Hoje o ranking de papers de IA colocou a “auto-aperfeiçoamento recursivo” no topo: a ideia central é fazer com que o agente se decomponha, quebre os experimentos, escreva código para executá-los e, em seguida, use os resultados para iterar sua própria estratégia — formando um ciclo auto-sustentado de “experimento—feedback—upgrade”. Com 17 votos, ele deixou outras pesquisas bem para trás.

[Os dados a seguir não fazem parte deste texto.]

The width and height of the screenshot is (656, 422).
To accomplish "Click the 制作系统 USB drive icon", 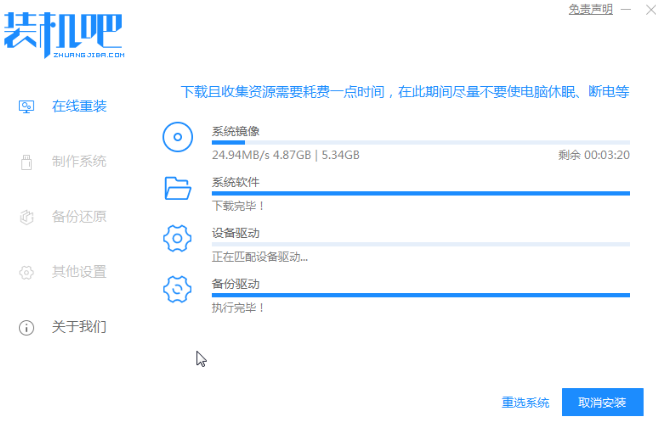I will [27, 162].
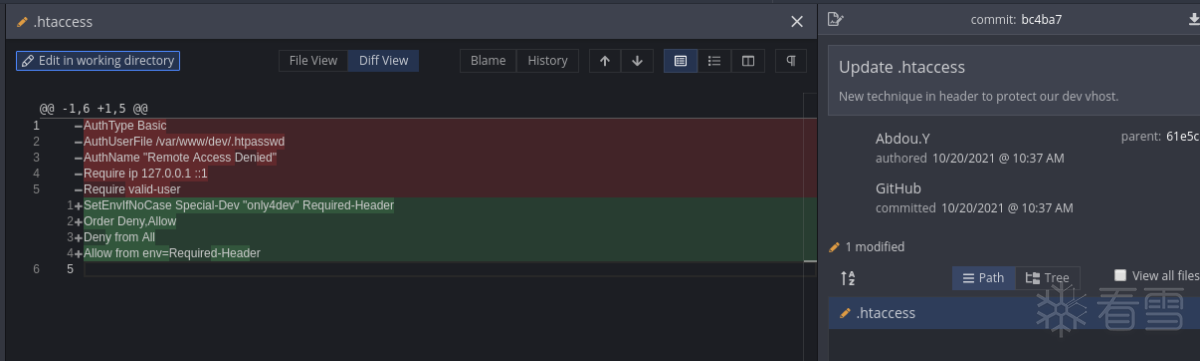This screenshot has height=361, width=1200.
Task: Select the inline view list icon
Action: [714, 61]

Essa linha se encaixa naturalmente com o ecossistema de protocolos de agentes do setor de criptografia: como o agente consegue evoluir de forma estável, o mercado de pesquisas on-chain e os protocolos de simulação de experimentos podem ser integrados diretamente. O agente mesmo pode orquestrar fundos para rodar hipóteses, validar conclusões e colocar os resultados na cadeia. $FET é um protocolo antigo e consolidado de coordenação de agentes; $TAO é o mercado do sub-rede de aprendizado de máquina. Esses dois direcionamentos batem com a lógica de auto-evolução do agente descrita no paper.

Mais adiante, modelos de contexto longo de 200K conseguem rodar em notebooks comuns, o que significa que nós individuais também conseguem executar inferência de modelos. Com isso, o patamar de hardware necessário para inferência descentralizada foi reduzido mais um nível. Outro trabalho em andamento sobre sistemas longos de múltiplos agentes para testes sob pressão lida com um tipo de problema semelhante ao de hoje: o agente consegue ou não aguentar a acumulação de falhas em tarefas de longa duração.